Second, as Harry was surrounded by the portraits of previous Headmasters, to pray for others surrounds us with the company of the saints.  I don’t know about you, but I was taken, when I first read the Harry Potter books, that portraits in the wizarding world are not “still” portraits; that is, the figures in them are not still, but move.  Harry Potter fans may recall that the former Headmasters in the portraits in  Dumbledore’s office usually appear to be snoozing,  but will speak with Dumbledore, only to clam up and feign sleep again if somebody else enters.  Likewise, we are surrounded by the communion of saints.  Though we may see their pictures in our windows or on our bulletin covers, they are not still.  They are constantly singing and worshipping and… praying for us.
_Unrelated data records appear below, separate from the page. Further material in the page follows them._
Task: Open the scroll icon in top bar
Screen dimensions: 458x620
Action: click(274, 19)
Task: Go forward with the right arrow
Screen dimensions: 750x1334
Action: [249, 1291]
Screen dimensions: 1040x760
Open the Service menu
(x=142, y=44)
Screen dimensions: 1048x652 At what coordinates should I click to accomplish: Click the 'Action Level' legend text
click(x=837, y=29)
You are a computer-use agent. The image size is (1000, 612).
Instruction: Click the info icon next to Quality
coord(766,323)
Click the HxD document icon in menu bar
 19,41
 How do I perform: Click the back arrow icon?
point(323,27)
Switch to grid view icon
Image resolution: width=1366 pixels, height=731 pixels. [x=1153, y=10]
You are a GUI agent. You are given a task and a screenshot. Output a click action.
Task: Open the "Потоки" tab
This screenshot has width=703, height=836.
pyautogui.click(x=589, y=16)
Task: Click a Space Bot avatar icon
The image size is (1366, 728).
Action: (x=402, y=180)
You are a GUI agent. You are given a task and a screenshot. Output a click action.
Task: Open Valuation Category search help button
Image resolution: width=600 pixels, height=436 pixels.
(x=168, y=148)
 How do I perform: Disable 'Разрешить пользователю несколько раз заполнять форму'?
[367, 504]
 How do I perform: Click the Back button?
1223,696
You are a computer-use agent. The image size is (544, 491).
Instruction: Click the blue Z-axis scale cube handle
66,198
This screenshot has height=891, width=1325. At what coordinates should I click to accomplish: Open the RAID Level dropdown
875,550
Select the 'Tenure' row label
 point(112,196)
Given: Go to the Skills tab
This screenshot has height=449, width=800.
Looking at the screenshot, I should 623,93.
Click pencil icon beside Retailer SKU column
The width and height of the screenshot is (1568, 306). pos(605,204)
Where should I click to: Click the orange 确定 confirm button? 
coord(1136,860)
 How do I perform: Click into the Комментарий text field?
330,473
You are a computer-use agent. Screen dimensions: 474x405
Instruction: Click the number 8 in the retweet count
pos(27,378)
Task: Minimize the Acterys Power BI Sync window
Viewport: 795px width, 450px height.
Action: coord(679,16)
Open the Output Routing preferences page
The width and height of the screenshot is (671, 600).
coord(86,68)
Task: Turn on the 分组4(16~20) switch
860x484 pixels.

When we intercede before God on behalf of others, we step into a stream of prayer that is deep and has been ongoing for centuries.   Our prayer, along with theirs, flows to the throne of God and returns to the earth and waters it abundantly, “bringing forth life and giving growth” (Isaiah 55:10).   Our prayer, along with the saints, may sustain this world more than we know.  Remember how, in the book of Jonah, the prayers of the people of Nineveh spared their city?  I suspect that, in the next life, we will see how our intercessions have effected far more than we ever could have asked or imagined.

Just as Harry needed to wait for Dumbledore to come in, so does intercessory prayer involve waiting.  One of the great disciplines of those who intercede is waiting.  Just as Harry had no idea of how long he would have to wait for Dumbledore to return to his office, neither do we have any idea of how long we will wait to see the result of our prayers.   God answers our prayers, to be sure, but in God’s time and not ours.  Part of the intercessor’s discipline is not only praying, but waiting.

But I hope we don’t the waiting deter us from prayer.  Again, intercessory prayer can be extremely satisfying and fulfilling now, in the present – it can really deepen our relationship with God.  Even though we might need to wait to see results, why wait to start?

I have heard stories from colleagues about the man or woman in their parish who has a gift for intercession.   When he or she prays, amazing things happen – things they never could of planned.   I wonder if any of us might have a particular vocation for intercessory prayer?   Or to put the question more directly, I wonder if you might have a vocation for intercessory prayer?